Ready to Experiment with AI?

Artificial Intelligence (AI) is rapidly changing the landscape, but many organizations struggle with adoption. Common hurdles include demonstrating AI's value, skills gaps, lack of confidence in the technology, data limitations, and aligning AI with business use cases. Early, systematic experimentation can overcome many of these challenges and increase the chances of moving AI projects from proof-of-concept to production. But where do you start?  

This guide, inspired by "An AI Experimentation Guide for the Curious", outlines a clear, four-step methodology to help you begin experimenting with AI more systematically and find useful applications.  

The 4-Step Methodology for AI Experimentation

  1. Identify Outcomes & Tasks: Determine the goals you want to achieve and the specific tasks where AI might help.  

  2. Create a Gold Standard & Gather Data: Establish how you'll measure success and collect the necessary data.  

  3. Experiment & Pilot: Test different AI models on your chosen task.  

  4. Build & Deploy: Integrate the successful AI solution into workflows.  

Let's dive into each step.

Step 1: Identify the Right Outcomes and Tasks

The key is to focus your efforts. Start by thinking about your team's current workflows:  

  • Are there repetitive tasks?  

  • Do any tasks involve unstructured data (like text, images, audio)?  

  • Could automating or speeding up a task free up time for more creative or strategic work?  

  • Is the task well-understood? Do you know what defines success and what constitutes a good, better, or bad outcome?  

You are the expert on the problems you face daily, which makes you perfectly positioned to identify opportunities.  

Consider categorizing potential tasks:  

  • Extraction: Reading, summarizing, finding keywords, routing information, reasoning, or analyzing varied sources.  

  • Expansion: Writing or generating content like emails, code, or marketing copy based on a prompt.  

Create a wishlist or backlog of potential tasks. Then, start building intuition by trying out readily available commercial AI models (like Gemini, ChatGPT, Claude) with some simple prompts related to your tasks. See what they are good at, where they struggle, and if providing more context helps. Based on this initial exploration, narrow down your list to 1-2 tasks that seem feasible and offer a good potential return on investment.  

Step 2: Create a Gold Standard Evaluation Set & Gather Data

Before serious experimentation, you need a reliable way to measure performance. This involves creating a "gold standard" evaluation set.  

  • Expert-Created: This dataset should be built by someone who deeply understands the task.  

  • Sufficient Examples: Aim for around 100 diverse examples representing the task accurately.  

  • Structure: Each example should ideally include the input, the desired output (perhaps rated as bad, good, great), and comments on the specific behavior being tested.  

  • Held Back: This data is only for testing (inference) – models should never see it during training.  

For initial, smaller-scale tests, you can track evaluations manually (e.g., in a table), noting the input, target output, actual model output, and other relevant factors. Remember to track all experiments systematically.  

Also, gather any data that could provide useful context for the AI, such as templates, style guides, or examples of similar completed tasks.  

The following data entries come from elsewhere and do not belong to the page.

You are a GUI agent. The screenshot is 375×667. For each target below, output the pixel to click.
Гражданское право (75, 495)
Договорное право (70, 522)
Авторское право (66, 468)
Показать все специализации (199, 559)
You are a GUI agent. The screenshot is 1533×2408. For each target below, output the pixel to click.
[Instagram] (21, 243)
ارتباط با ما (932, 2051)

Step 3: Set Up Experiments and Pilot Models

Now it's time for systematic testing:

  1. Test Models: Select a few promising AI models (commercial ones are a good starting point) and test them against your gold standard evaluation set.  

  2. Vary Prompts: Try different ways of asking the model to perform the task.  

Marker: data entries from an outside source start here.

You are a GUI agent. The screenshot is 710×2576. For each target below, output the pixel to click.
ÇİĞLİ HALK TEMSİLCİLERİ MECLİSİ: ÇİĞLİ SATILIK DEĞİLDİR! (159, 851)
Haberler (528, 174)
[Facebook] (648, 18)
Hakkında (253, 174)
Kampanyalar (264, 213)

  3. Add Context: Experiment with providing the relevant data you gathered (templates, examples) as context to the models. See if varying the amount of context helps.  

  4. Document Everything: Keep detailed records of your prompts, the models used, the data provided, and the results.  

Analyze your findings:  

  • Performance: Did the models perform well enough to potentially augment or automate the workflow? Can you quantify the potential time savings or other benefits (ROI)?  

  • Weaknesses: Where did the models fail? Did they hallucinate or make consistent errors? Understanding error patterns is crucial.  

  • Scalability: If the results are promising, could this solution benefit the broader team or organization?  

By the end of this step, you should have a clear analysis of model performance, potential business value, and a recommendation on whether to proceed.  

Step 4: Build Out the Application and Deploy

If your pilot is successful, the next stage involves scaling the solution:

  1. Collaborate: Work with engineers, product managers, and other relevant teams to refine requirements and estimate the effort needed to build a robust application.  

  2. Design Integration: Plan how the AI capability will fit naturally into existing workflows. This might involve designing user interfaces or even developing AI agents that can perform sequences of tasks.  

  3. Develop & Evaluate: Start with a Proof of Concept (POC) implementation and evaluate its effectiveness in a real-world context.  

  4. Deploy: If the POC is successful, move towards implementing the full application or agent workflow into production, including monitoring its ongoing performance.  

The Best Way To Learn is To Experiment

Following a structured approach—identifying tasks, creating evaluation standards, experimenting systematically, and then building thoughtfully—demystifies AI adoption. It allows you to learn quickly, demonstrate value, and build confidence in using AI to solve real problems.